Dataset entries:
.....

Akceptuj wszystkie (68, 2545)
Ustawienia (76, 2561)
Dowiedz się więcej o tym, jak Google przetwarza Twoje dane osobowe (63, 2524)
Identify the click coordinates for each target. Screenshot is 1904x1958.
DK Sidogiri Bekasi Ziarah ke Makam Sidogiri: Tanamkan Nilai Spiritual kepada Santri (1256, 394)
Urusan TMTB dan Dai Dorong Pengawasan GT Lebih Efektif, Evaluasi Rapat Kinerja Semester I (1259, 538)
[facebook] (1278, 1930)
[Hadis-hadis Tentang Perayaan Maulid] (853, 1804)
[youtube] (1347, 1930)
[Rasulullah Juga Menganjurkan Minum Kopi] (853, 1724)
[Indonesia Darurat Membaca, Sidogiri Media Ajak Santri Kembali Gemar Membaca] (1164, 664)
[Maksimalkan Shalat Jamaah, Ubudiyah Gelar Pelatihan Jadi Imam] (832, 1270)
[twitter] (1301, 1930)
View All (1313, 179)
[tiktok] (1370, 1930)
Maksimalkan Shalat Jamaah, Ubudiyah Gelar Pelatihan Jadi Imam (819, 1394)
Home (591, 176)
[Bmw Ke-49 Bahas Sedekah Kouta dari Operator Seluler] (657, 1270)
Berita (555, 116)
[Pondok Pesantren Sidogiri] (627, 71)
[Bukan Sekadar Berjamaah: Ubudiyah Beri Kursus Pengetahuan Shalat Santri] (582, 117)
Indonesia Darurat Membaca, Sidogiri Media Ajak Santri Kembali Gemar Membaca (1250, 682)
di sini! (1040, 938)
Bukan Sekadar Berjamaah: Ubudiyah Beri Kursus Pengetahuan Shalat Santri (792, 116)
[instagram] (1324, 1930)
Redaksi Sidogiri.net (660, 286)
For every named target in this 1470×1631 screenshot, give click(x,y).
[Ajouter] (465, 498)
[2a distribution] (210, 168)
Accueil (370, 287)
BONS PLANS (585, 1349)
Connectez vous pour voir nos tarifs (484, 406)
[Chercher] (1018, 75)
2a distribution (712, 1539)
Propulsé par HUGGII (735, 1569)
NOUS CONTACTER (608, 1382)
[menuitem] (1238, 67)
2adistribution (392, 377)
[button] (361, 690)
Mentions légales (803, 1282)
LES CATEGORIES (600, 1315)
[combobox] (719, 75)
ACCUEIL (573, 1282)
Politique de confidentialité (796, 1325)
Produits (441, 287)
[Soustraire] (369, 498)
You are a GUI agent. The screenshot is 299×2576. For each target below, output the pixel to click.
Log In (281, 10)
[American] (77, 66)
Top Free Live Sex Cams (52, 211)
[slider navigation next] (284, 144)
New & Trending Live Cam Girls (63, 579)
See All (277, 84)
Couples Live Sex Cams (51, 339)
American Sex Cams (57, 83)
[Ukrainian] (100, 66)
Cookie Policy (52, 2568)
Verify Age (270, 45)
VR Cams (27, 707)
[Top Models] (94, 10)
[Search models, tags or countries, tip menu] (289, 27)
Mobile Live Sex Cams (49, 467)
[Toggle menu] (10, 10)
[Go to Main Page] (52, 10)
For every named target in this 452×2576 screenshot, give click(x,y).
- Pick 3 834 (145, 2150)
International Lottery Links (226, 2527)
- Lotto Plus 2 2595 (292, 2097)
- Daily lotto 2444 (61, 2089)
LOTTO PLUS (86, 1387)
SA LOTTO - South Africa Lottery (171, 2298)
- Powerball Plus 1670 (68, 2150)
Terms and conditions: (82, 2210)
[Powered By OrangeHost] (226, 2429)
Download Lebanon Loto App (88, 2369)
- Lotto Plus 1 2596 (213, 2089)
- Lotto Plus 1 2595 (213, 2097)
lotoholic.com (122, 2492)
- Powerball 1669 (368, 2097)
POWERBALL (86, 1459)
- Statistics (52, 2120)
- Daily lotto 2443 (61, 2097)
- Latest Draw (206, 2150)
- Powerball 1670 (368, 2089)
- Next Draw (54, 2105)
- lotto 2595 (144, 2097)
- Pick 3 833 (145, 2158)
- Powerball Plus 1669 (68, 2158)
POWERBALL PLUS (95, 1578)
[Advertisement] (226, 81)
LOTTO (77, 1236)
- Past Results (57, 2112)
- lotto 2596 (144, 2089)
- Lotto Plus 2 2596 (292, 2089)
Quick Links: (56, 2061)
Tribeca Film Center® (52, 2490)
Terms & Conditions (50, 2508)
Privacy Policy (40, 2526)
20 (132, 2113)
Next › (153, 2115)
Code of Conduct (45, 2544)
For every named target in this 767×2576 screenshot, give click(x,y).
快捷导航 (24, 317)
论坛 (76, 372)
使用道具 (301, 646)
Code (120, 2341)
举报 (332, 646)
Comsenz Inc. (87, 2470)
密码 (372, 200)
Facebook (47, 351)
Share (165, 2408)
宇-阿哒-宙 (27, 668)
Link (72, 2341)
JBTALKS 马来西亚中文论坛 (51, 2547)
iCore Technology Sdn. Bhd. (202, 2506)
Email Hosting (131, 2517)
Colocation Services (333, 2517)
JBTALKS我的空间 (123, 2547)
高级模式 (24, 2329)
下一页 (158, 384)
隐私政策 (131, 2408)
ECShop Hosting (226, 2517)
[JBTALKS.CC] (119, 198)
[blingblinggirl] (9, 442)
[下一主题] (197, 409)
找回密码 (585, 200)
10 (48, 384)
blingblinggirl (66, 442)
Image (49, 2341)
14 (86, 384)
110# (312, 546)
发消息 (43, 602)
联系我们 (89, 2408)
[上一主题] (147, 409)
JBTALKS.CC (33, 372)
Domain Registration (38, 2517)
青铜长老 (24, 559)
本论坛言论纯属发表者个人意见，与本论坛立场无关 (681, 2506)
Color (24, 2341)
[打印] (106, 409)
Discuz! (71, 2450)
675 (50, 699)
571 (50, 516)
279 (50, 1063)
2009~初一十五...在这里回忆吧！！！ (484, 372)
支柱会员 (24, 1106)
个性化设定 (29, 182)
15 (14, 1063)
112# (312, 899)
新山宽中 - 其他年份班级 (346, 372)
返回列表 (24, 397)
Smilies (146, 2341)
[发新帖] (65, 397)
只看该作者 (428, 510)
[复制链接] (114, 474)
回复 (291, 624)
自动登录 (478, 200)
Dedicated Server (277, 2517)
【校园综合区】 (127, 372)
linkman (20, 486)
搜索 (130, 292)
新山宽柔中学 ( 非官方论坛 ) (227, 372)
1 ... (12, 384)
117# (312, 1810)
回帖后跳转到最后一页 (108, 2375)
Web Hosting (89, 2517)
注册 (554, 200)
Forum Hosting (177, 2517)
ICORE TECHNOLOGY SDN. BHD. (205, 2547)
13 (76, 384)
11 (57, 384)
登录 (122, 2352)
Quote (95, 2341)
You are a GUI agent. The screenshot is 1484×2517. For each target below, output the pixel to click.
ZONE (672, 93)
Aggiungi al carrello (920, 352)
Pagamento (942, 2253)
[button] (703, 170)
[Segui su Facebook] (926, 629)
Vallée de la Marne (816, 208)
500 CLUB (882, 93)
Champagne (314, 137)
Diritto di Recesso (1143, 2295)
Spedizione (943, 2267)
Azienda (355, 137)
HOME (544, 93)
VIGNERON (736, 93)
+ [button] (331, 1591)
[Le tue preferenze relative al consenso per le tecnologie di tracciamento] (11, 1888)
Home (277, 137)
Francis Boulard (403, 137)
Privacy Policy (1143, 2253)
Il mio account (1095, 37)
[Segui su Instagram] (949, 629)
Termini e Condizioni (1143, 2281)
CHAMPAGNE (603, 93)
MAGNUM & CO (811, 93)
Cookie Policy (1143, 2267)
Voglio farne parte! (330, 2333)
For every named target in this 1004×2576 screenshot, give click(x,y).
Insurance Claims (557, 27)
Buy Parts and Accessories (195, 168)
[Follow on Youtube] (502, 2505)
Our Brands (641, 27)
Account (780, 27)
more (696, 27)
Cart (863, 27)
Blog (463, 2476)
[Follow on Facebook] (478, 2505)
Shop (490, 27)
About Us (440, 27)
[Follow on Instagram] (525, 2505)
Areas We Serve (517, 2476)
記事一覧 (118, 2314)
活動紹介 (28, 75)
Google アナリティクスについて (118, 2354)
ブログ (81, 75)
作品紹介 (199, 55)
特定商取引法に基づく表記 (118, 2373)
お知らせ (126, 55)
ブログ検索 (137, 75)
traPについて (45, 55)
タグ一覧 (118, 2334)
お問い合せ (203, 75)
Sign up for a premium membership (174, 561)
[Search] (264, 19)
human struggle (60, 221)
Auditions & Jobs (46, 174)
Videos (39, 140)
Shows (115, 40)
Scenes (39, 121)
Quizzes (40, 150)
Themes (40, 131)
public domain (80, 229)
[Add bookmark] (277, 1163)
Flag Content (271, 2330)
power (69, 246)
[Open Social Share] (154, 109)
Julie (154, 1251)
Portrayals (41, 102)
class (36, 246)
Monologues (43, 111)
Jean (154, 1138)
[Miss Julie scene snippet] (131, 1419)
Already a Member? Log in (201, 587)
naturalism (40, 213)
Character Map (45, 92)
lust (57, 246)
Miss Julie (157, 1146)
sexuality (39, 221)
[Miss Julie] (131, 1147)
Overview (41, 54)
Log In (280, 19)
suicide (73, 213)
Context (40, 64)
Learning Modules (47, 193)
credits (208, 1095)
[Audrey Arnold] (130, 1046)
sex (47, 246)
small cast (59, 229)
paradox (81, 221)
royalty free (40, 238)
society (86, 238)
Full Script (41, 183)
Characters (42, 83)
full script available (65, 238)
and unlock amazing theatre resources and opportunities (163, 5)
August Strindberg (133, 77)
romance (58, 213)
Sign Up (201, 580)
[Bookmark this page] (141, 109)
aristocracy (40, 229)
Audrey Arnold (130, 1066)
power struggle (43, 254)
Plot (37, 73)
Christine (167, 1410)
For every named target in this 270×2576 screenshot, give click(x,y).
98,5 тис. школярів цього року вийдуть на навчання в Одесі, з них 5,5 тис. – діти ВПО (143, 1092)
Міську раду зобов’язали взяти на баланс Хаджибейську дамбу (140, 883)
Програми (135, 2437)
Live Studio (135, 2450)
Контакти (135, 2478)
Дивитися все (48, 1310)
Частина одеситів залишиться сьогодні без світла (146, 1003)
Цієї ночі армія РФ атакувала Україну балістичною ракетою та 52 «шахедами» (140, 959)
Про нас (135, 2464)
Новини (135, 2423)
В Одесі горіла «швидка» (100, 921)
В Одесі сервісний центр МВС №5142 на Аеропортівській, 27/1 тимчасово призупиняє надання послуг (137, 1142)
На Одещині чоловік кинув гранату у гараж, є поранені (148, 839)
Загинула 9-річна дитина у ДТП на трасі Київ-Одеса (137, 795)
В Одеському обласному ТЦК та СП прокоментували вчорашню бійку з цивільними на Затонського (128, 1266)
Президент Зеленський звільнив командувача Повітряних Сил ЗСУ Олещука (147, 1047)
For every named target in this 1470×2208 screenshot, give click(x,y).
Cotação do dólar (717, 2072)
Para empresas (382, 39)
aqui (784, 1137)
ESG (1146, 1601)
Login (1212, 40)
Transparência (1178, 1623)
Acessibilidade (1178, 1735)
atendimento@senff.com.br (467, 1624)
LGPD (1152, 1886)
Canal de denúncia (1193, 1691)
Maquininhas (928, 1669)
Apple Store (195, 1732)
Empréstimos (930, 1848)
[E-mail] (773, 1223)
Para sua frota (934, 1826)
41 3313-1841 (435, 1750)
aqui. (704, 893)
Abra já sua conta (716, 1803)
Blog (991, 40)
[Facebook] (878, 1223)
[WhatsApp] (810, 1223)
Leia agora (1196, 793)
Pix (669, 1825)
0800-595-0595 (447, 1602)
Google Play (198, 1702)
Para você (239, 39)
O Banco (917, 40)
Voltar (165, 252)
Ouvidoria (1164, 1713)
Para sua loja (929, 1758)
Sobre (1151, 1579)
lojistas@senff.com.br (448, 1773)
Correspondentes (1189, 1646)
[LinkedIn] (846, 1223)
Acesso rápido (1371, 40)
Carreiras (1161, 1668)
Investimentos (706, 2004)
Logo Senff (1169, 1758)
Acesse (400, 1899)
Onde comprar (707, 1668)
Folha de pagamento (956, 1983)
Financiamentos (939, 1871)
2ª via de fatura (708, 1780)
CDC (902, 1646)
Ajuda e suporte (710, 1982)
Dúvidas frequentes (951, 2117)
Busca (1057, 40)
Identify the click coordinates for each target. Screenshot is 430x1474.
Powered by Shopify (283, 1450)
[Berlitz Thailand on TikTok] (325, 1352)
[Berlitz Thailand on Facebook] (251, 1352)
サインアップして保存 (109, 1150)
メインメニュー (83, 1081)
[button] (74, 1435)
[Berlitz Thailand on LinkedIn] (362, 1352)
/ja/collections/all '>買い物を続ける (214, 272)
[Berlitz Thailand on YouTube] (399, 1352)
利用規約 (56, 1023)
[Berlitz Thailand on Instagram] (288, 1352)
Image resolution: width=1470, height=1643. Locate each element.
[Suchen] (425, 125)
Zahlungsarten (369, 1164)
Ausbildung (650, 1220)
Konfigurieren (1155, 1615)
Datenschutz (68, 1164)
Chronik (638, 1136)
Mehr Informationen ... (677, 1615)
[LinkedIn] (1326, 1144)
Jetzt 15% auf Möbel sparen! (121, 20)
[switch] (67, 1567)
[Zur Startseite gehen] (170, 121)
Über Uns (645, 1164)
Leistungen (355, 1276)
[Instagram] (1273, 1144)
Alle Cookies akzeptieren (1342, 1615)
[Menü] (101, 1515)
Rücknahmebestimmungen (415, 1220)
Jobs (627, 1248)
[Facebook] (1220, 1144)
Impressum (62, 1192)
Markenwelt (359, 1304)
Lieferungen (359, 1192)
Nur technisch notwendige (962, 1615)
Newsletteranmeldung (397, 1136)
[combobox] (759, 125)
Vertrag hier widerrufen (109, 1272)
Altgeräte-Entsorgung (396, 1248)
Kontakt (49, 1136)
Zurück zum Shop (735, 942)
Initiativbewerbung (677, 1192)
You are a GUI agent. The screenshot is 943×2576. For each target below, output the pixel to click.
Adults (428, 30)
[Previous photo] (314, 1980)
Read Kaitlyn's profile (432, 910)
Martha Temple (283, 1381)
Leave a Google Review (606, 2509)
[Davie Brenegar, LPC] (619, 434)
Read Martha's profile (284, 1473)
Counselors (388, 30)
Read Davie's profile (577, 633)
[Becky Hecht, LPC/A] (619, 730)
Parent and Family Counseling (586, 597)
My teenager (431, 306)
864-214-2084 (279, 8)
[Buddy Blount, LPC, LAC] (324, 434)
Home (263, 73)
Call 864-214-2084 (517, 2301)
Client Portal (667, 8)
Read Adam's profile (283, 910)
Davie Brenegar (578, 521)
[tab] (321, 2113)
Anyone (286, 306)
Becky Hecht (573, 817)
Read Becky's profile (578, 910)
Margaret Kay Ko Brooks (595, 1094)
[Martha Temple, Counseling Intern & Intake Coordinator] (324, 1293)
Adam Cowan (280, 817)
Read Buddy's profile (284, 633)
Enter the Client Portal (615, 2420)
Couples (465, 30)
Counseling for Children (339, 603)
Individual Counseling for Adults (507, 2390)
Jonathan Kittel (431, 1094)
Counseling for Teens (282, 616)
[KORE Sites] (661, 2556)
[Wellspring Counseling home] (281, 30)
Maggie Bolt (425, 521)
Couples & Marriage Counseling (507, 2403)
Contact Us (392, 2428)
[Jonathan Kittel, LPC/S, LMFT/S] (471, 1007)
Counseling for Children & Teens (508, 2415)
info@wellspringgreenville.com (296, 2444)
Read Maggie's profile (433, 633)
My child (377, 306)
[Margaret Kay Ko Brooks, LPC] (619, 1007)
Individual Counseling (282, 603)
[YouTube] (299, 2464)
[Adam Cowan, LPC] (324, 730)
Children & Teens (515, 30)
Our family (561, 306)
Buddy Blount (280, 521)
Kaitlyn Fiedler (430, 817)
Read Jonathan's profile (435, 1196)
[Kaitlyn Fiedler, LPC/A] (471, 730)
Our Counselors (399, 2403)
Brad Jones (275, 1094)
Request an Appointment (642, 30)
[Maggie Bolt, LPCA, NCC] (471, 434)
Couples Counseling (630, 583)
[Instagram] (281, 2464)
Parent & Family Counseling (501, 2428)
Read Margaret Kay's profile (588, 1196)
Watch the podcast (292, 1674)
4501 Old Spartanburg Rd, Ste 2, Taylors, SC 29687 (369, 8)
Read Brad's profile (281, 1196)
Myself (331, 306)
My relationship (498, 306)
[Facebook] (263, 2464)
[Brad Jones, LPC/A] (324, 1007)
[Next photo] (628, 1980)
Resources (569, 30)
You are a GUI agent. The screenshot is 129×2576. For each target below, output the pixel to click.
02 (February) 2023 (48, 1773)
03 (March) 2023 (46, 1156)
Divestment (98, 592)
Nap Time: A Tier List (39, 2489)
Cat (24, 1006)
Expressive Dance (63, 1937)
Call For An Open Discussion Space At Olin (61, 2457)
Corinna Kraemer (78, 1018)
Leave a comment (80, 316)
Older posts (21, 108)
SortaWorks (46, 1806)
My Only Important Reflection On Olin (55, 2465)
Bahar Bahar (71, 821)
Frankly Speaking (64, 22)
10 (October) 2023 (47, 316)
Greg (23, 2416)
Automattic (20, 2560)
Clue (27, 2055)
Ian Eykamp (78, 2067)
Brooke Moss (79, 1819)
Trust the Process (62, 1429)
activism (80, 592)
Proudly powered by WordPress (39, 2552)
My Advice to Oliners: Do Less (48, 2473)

.....

### REQUIRED ACTION
Wherever the string "LinkedIn" appears in the records above, copy the line it sits in.

### TASK RESPONSE
[LinkedIn] (846, 1223)
[Berlitz Thailand on LinkedIn] (362, 1352)
[LinkedIn] (1326, 1144)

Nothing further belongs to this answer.